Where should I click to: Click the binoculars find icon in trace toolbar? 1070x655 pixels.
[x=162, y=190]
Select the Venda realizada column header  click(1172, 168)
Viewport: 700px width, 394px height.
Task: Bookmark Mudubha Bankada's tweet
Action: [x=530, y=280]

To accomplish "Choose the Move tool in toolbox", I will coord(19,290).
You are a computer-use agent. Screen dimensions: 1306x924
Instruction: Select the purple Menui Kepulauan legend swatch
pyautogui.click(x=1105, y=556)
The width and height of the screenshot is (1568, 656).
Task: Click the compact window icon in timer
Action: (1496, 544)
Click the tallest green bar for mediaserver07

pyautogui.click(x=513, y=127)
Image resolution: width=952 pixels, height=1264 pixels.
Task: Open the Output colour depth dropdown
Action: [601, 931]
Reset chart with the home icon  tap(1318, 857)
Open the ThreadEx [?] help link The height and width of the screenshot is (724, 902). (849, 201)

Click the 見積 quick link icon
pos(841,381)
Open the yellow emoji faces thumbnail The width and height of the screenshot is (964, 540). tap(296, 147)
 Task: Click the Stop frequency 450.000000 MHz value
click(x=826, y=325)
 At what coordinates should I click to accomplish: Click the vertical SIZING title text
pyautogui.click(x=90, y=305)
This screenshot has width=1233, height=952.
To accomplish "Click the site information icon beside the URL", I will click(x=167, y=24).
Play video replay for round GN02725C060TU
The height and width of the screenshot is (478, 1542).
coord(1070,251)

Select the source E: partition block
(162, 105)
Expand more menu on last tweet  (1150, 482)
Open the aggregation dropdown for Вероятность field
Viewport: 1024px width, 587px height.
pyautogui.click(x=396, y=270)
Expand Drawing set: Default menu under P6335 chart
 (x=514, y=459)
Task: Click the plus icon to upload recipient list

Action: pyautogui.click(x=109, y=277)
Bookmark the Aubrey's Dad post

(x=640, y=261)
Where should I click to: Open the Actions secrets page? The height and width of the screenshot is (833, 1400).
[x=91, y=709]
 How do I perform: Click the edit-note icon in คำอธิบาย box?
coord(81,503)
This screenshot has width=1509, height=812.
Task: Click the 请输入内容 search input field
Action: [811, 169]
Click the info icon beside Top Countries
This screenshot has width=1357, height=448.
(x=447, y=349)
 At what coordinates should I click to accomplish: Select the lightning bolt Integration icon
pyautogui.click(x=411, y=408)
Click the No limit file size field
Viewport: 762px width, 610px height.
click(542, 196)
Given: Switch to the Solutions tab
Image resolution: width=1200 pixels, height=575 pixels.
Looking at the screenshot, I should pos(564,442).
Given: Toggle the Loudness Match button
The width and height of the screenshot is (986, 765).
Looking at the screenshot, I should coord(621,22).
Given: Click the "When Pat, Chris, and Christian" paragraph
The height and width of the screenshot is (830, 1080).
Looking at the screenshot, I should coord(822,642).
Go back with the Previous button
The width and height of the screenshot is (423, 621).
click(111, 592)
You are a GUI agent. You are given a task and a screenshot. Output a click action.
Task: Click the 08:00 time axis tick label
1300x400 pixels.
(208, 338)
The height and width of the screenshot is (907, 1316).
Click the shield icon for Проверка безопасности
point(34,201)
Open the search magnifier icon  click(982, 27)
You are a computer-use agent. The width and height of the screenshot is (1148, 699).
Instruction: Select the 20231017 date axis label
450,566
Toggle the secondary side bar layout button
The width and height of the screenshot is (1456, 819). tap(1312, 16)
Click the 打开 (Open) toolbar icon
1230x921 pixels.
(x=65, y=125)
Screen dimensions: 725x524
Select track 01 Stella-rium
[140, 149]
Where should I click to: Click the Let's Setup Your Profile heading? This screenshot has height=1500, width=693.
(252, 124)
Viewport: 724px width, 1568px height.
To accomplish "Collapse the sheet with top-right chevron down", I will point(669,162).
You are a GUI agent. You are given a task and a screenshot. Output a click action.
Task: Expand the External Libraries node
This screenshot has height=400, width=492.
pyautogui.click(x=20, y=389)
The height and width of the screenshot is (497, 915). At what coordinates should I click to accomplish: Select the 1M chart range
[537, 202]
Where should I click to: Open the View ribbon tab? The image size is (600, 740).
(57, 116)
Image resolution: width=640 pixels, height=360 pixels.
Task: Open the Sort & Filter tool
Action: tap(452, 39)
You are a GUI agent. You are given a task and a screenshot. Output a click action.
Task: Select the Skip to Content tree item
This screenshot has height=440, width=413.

+-------+

| TASK STATEMENT |
Your task is to write out, exactly, the line that holds "Task: Select the Skip to Content tree item" and every line after it until the records end.

| REPLY TO THE EXERCISE |
Task: Select the Skip to Content tree item
This screenshot has height=440, width=413.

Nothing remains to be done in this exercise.